5) Can it be possible to accurately say that "disease" in the sense of the word's roots—"dis" (without) and "ease" (comfort or pleasure)—is an individual phenomenon? After all, our personal conditions seem like social conditions within society, not only because viruses and bacteria can be contagious but also because in a community our statuses sort of interact; the degree to which they do so, of course, depends on our proximity to each other. One might just as well say we have a disease as I have one. Back

6) Stephen Cook of AllMusic writes of their epic 1996 album, The Ballasted Orchestra, for instance, that it "fashion[s] eight floating gems with touches of industrial noise and movie soundtrack atmospherics. No drums or clanging guitars here, just darkish, elegiac slabs of ethereal sound taking up 12 to 18 minutes at a pop. The overall effect is both calming and provocative…. [T]he music will find even the most skeptical in a state of modern-age bliss." (Link, retrieved 2012/11/27) Back

7) Maelstrom: What is "the lid"? Is this like the lid of a jar?
Brian McBride: Yikes, no.
Maelstrom: Ok, so then what is it?
Brian McBride: It's your own personal cinema, located between your eye and eyelid.
(Link, retrieved 2025/12/23) Back

8) Personally, I recall dreams best when relaxed nearly to the point of sleep, and unless some aspect of a dream seems relevant I tend to keep them to myself, which is not to say I feel some sort of solitude in their regard. Rather, a sense of self reveals itself in my dreams, in a manner of speaking, but they also feel like they connect me to society. I almost always dream of people, often of those familiar to me from my past (the family I grew up with, my own family now, and groups from high school and college). But, because their meaning to me is usually so powerful and impossible to adequately convey, I often take the approach of keeping them to myself. Back

9) "Oh, but it wasn't a dream! It was a place!
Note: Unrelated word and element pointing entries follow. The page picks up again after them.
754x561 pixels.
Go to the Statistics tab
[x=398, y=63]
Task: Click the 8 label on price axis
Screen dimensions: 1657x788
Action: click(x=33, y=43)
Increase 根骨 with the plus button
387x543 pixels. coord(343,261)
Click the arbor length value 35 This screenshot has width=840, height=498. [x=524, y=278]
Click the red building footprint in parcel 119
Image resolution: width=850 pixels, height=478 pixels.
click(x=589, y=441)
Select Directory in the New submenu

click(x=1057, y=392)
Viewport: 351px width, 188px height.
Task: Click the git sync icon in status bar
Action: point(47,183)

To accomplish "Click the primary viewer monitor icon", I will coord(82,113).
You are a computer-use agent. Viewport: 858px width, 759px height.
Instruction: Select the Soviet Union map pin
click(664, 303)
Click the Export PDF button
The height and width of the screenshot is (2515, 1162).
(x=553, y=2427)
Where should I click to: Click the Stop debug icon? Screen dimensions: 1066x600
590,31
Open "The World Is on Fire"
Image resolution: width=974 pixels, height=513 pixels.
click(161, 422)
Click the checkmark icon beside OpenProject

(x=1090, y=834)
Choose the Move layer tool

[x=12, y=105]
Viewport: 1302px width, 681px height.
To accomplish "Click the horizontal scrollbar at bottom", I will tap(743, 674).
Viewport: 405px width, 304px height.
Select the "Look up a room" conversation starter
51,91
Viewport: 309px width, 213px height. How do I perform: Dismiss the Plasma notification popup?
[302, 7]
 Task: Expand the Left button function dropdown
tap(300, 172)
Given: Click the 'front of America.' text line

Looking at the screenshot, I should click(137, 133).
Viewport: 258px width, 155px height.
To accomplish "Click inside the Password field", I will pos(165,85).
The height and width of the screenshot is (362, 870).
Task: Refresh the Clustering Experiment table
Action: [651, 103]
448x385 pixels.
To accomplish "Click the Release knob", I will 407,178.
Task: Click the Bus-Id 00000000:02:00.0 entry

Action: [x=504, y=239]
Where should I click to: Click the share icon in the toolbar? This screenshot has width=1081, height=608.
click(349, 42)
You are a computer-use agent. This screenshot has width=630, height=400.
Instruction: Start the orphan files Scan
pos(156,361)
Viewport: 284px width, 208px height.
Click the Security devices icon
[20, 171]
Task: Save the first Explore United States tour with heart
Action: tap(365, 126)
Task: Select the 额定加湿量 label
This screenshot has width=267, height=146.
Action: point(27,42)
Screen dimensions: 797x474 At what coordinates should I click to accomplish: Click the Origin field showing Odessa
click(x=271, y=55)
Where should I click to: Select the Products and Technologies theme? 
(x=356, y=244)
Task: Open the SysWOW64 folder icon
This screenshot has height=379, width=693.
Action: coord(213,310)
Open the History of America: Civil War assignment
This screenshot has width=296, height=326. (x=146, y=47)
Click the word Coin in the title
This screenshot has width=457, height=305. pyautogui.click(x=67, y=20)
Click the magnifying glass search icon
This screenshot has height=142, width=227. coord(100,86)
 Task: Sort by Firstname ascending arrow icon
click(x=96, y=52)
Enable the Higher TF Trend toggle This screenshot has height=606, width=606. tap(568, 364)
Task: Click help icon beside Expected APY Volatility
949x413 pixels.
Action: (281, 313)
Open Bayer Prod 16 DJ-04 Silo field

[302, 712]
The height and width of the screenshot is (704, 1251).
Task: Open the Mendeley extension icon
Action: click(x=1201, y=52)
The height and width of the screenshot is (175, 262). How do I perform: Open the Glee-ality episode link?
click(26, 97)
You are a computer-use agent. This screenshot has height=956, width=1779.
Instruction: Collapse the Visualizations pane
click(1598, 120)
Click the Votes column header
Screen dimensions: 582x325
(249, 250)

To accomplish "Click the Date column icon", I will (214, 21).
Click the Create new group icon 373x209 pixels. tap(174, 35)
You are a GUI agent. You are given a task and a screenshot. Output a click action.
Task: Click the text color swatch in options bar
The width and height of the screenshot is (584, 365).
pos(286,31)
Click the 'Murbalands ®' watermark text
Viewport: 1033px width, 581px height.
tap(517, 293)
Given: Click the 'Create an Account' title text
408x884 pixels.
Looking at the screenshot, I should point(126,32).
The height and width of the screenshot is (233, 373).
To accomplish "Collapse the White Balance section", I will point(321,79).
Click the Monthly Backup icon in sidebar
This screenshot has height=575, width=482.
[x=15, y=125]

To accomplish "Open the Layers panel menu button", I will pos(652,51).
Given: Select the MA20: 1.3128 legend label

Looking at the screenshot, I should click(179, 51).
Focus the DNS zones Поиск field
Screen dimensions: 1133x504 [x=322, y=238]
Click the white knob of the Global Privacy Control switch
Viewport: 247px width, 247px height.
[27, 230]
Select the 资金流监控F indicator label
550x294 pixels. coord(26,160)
And you, and you, and you, and you were there. But you couldn't have been, could you?" – Dorothy to her family in the movie The Wizard of Oz. Back

10) And they apparently did so using a Tascam Portastudio 424 4-track cassette recorder, the fact of which pleases me to no end, since I used the same model of machine for my own original music in those days. Also I was born in El Paso, Texas, so that too lends a sense of connection and otherwise "bigness" to Stars of the Lid and their music for yours truly. (Link, retrieved 2025/12/25) Back

Star of the Lid
The only photo I took at Staerkel. I never discovered whose hands those were.